··· MATERIAL TO PROCESS ···

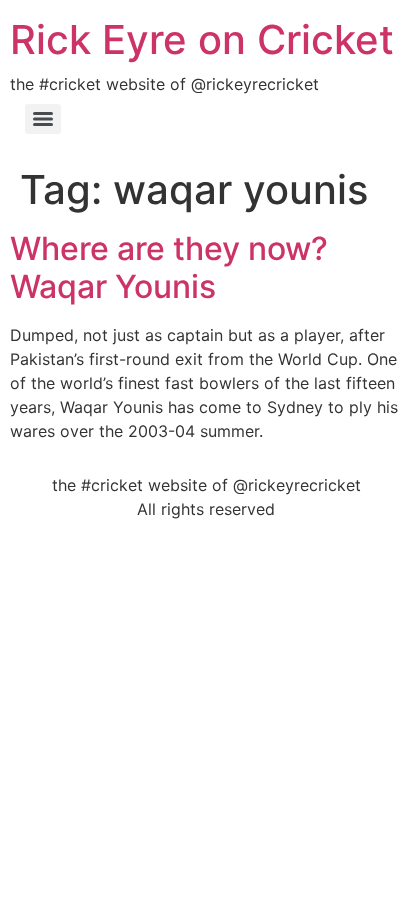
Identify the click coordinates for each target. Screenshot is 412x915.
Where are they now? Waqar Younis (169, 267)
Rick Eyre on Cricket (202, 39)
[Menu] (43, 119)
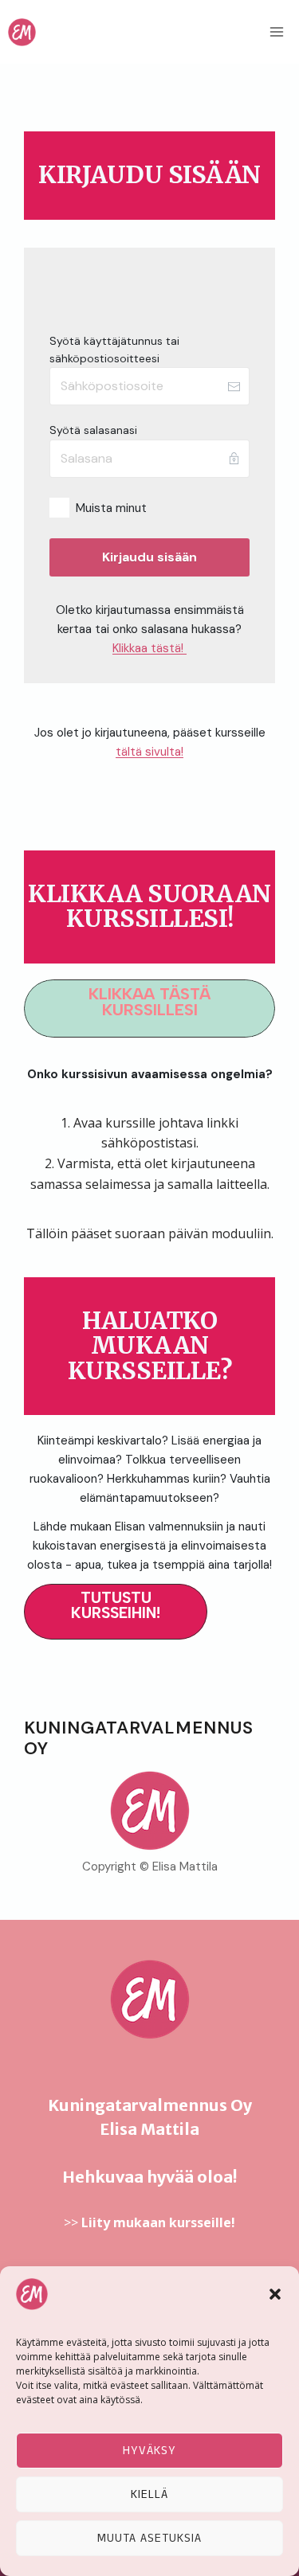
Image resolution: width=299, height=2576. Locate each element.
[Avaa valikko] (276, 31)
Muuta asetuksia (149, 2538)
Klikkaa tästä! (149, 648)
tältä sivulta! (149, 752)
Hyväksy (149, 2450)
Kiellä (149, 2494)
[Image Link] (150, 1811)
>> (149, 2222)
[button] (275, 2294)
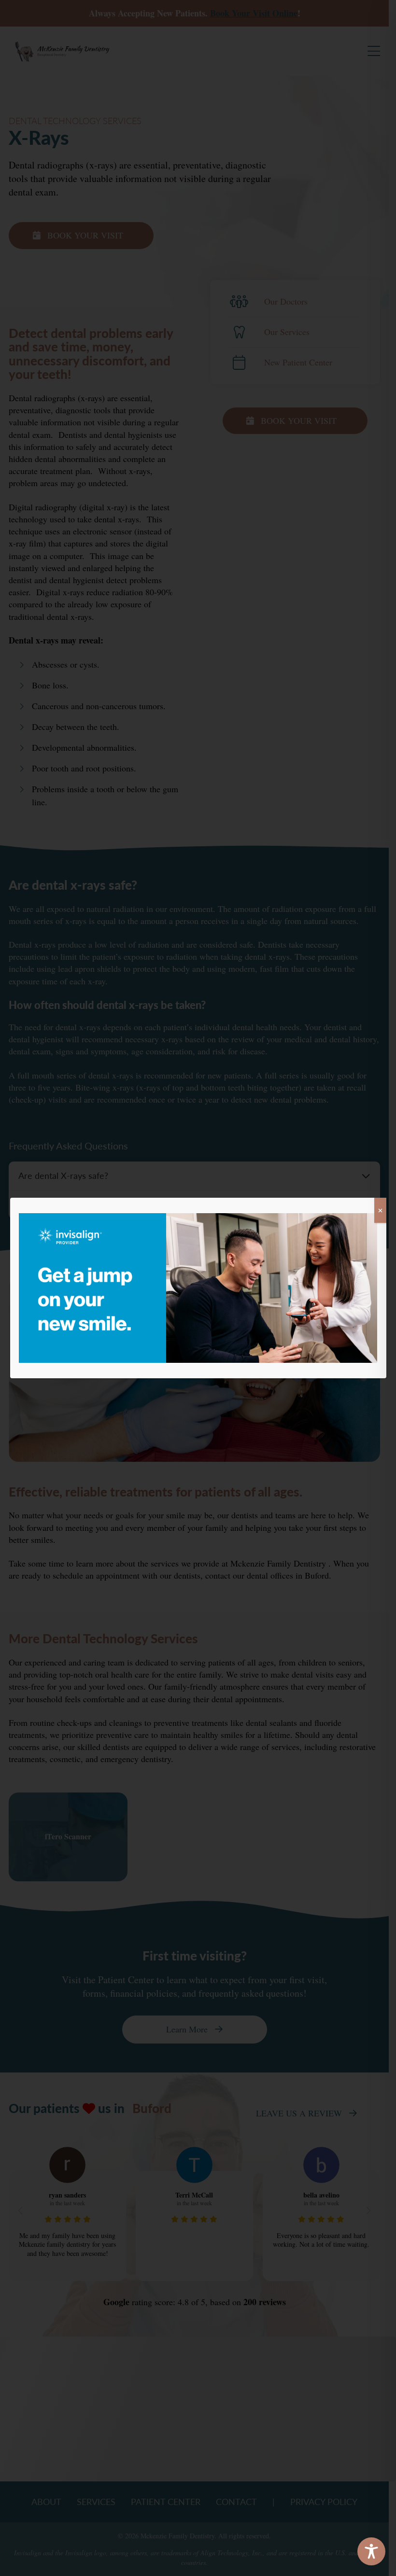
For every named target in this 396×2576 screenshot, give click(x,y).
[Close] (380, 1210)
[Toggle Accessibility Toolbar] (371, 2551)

···
··· MATERIAL TO PROCESS ···

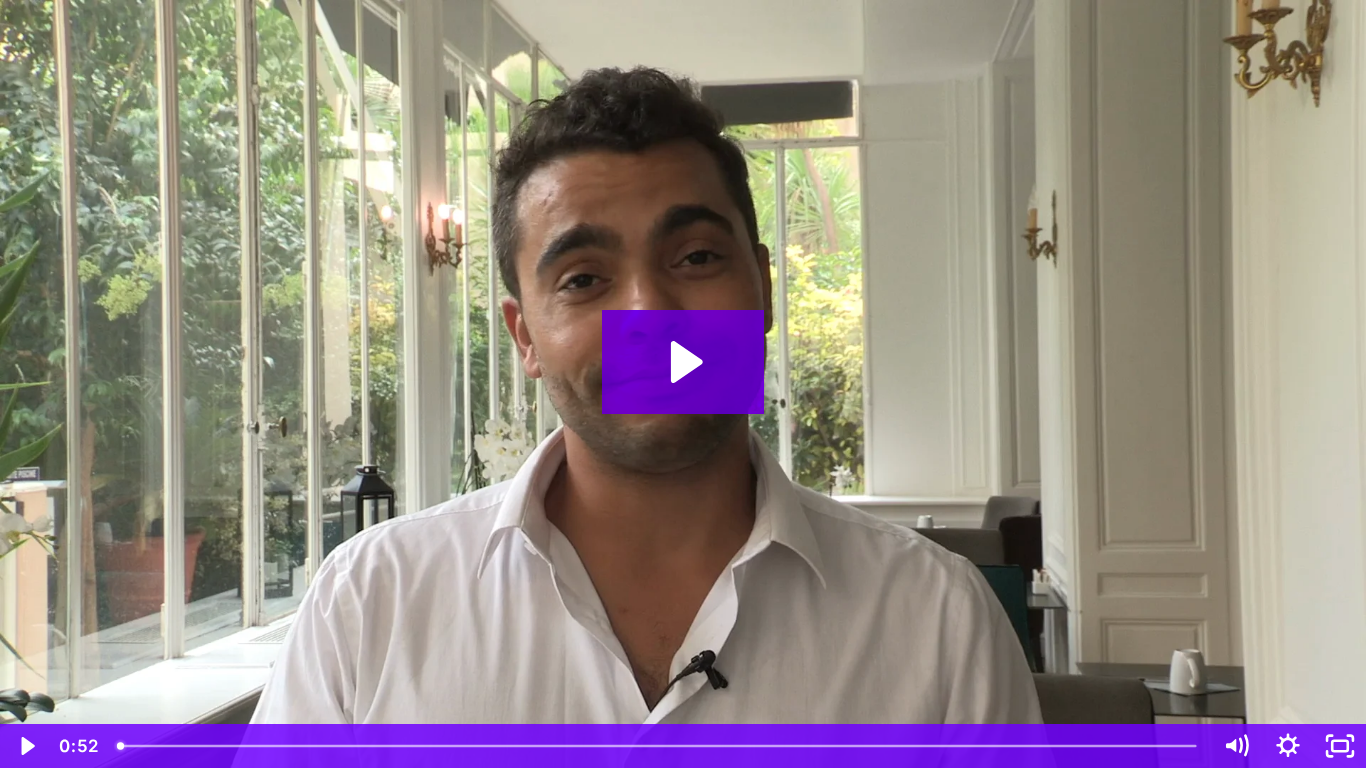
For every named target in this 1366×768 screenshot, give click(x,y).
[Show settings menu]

···

— ASSIGNMENT —
Please set down, exactly and with no pictures, the lines in the entries above starting at the one holding "Hyväksy (149, 2450)" and ending at the one holding "[Toggle Accessibility Toolbar] (371, 2551)", ends included.

— RESULT FOR THIS EXERCISE —
Hyväksy (149, 2450)
Kiellä (149, 2494)
[Image Link] (150, 1811)
>> (149, 2222)
[button] (275, 2294)
For every named target in this 396×2576 screenshot, give click(x,y).
[Close] (380, 1210)
[Toggle Accessibility Toolbar] (371, 2551)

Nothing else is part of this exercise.